### Exercise aim:
Format each line of the data below as a row in a Markdown table with the columns No. and Text, skipping blank lines.

Interface element data:
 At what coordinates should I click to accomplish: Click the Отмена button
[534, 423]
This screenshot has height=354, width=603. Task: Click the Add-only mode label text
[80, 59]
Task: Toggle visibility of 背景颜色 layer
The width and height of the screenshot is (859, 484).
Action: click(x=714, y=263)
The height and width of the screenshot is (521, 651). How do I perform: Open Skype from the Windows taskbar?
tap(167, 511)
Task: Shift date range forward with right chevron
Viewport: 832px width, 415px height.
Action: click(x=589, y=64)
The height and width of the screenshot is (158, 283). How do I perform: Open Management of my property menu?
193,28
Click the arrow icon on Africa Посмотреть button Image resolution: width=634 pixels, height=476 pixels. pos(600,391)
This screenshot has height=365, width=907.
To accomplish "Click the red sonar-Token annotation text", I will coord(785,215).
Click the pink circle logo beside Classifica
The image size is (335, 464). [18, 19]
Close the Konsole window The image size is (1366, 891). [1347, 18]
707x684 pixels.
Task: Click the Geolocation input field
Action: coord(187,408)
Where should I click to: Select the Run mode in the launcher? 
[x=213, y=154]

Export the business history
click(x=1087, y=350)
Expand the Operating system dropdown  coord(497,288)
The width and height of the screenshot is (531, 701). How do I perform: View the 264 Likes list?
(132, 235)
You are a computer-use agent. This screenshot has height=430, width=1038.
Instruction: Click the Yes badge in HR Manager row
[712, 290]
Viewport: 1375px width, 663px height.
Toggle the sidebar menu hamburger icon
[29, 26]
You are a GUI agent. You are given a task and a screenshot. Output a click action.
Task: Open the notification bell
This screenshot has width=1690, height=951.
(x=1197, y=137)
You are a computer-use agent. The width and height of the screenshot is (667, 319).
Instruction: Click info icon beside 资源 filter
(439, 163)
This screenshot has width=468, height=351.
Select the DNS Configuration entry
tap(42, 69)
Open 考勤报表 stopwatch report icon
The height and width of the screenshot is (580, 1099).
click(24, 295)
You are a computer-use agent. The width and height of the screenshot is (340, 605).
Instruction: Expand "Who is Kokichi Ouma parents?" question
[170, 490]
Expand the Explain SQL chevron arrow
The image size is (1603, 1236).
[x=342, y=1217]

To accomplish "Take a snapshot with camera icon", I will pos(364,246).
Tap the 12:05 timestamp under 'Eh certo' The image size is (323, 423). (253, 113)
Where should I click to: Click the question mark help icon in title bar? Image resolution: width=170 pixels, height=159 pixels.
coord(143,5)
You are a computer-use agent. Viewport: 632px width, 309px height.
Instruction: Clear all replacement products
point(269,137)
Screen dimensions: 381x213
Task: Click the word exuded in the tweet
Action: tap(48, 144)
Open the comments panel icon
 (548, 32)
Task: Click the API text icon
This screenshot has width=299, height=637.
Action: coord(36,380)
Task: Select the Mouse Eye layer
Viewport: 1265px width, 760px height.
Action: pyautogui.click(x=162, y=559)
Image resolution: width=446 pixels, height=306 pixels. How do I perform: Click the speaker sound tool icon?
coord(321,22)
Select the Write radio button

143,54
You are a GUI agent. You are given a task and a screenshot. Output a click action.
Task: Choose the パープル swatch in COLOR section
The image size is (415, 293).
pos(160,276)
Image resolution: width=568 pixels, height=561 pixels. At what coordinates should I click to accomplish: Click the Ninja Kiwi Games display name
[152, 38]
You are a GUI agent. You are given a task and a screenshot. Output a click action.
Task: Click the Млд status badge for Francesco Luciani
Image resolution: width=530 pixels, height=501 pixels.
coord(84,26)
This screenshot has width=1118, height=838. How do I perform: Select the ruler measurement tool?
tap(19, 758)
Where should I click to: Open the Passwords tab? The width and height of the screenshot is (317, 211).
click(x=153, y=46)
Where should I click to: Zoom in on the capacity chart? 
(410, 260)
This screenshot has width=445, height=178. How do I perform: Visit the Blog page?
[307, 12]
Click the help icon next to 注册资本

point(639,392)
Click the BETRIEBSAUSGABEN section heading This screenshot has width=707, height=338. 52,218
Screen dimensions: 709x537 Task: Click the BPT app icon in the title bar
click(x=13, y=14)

### Expected answer:
| No. | Text |
|---|---|
| 1 |  At what coordinates should I click to accomplish: Click the Отмена button |
| 2 | [534, 423] |
| 3 | This screenshot has height=354, width=603. Task: Click the Add-only mode label text |
| 4 | [80, 59] |
| 5 | Task: Toggle visibility of 背景颜色 layer |
| 6 | The width and height of the screenshot is (859, 484). |
| 7 | Action: click(x=714, y=263) |
| 8 | The height and width of the screenshot is (521, 651). How do I perform: Open Skype from the Windows taskbar? |
| 9 | tap(167, 511) |
| 10 | Task: Shift date range forward with right chevron |
| 11 | Viewport: 832px width, 415px height. |
| 12 | Action: click(x=589, y=64) |
| 13 | The height and width of the screenshot is (158, 283). How do I perform: Open Management of my property menu? |
| 14 | 193,28 |
| 15 | Click the arrow icon on Africa Посмотреть button Image resolution: width=634 pixels, height=476 pixels. pos(600,391) |
| 16 | This screenshot has height=365, width=907. |
| 17 | To accomplish "Click the red sonar-Token annotation text", I will coord(785,215). |
| 18 | Click the pink circle logo beside Classifica |
| 19 | The image size is (335, 464). [18, 19] |
| 20 | Close the Konsole window The image size is (1366, 891). [1347, 18] |
| 21 | 707x684 pixels. |
| 22 | Task: Click the Geolocation input field |
| 23 | Action: coord(187,408) |
| 24 | Where should I click to: Select the Run mode in the launcher?  |
| 25 | [x=213, y=154] |
| 26 | Export the business history |
| 27 | click(x=1087, y=350) |
| 28 | Expand the Operating system dropdown  coord(497,288) |
| 29 | The width and height of the screenshot is (531, 701). How do I perform: View the 264 Likes list? |
| 30 | (132, 235) |
| 31 | You are a computer-use agent. This screenshot has height=430, width=1038. |
| 32 | Instruction: Click the Yes badge in HR Manager row |
| 33 | [712, 290] |
| 34 | Viewport: 1375px width, 663px height. |
| 35 | Toggle the sidebar menu hamburger icon |
| 36 | [29, 26] |
| 37 | You are a GUI agent. You are given a task and a screenshot. Output a click action. |
| 38 | Task: Open the notification bell |
| 39 | This screenshot has width=1690, height=951. |
| 40 | (x=1197, y=137) |
| 41 | You are a computer-use agent. The width and height of the screenshot is (667, 319). |
| 42 | Instruction: Click info icon beside 资源 filter |
| 43 | (439, 163) |
| 44 | This screenshot has width=468, height=351. |
| 45 | Select the DNS Configuration entry |
| 46 | tap(42, 69) |
| 47 | Open 考勤报表 stopwatch report icon |
| 48 | The height and width of the screenshot is (580, 1099). |
| 49 | click(24, 295) |
| 50 | You are a computer-use agent. The width and height of the screenshot is (340, 605). |
| 51 | Instruction: Expand "Who is Kokichi Ouma parents?" question |
| 52 | [170, 490] |
| 53 | Expand the Explain SQL chevron arrow |
| 54 | The image size is (1603, 1236). |
| 55 | [x=342, y=1217] |
| 56 | To accomplish "Take a snapshot with camera icon", I will pos(364,246). |
| 57 | Tap the 12:05 timestamp under 'Eh certo' The image size is (323, 423). (253, 113) |
| 58 | Where should I click to: Click the question mark help icon in title bar? Image resolution: width=170 pixels, height=159 pixels. |
| 59 | coord(143,5) |
| 60 | You are a computer-use agent. Viewport: 632px width, 309px height. |
| 61 | Instruction: Clear all replacement products |
| 62 | point(269,137) |
| 63 | Screen dimensions: 381x213 |
| 64 | Task: Click the word exuded in the tweet |
| 65 | Action: tap(48, 144) |
| 66 | Open the comments panel icon |
| 67 |  (548, 32) |
| 68 | Task: Click the API text icon |
| 69 | This screenshot has width=299, height=637. |
| 70 | Action: coord(36,380) |
| 71 | Task: Select the Mouse Eye layer |
| 72 | Viewport: 1265px width, 760px height. |
| 73 | Action: pyautogui.click(x=162, y=559) |
| 74 | Image resolution: width=446 pixels, height=306 pixels. How do I perform: Click the speaker sound tool icon? |
| 75 | coord(321,22) |
| 76 | Select the Write radio button |
| 77 | 143,54 |
| 78 | You are a GUI agent. You are given a task and a screenshot. Output a click action. |
| 79 | Task: Choose the パープル swatch in COLOR section |
| 80 | The image size is (415, 293). |
| 81 | pos(160,276) |
| 82 | Image resolution: width=568 pixels, height=561 pixels. At what coordinates should I click to accomplish: Click the Ninja Kiwi Games display name |
| 83 | [152, 38] |
| 84 | You are a GUI agent. You are given a task and a screenshot. Output a click action. |
| 85 | Task: Click the Млд status badge for Francesco Luciani |
| 86 | Image resolution: width=530 pixels, height=501 pixels. |
| 87 | coord(84,26) |
| 88 | This screenshot has width=1118, height=838. How do I perform: Select the ruler measurement tool? |
| 89 | tap(19, 758) |
| 90 | Where should I click to: Open the Passwords tab? The width and height of the screenshot is (317, 211). |
| 91 | click(x=153, y=46) |
| 92 | Where should I click to: Zoom in on the capacity chart?  |
| 93 | (410, 260) |
| 94 | This screenshot has width=445, height=178. How do I perform: Visit the Blog page? |
| 95 | [307, 12] |
| 96 | Click the help icon next to 注册资本 |
| 97 | point(639,392) |
| 98 | Click the BETRIEBSAUSGABEN section heading This screenshot has width=707, height=338. 52,218 |
| 99 | Screen dimensions: 709x537 Task: Click the BPT app icon in the title bar |
| 100 | click(x=13, y=14) |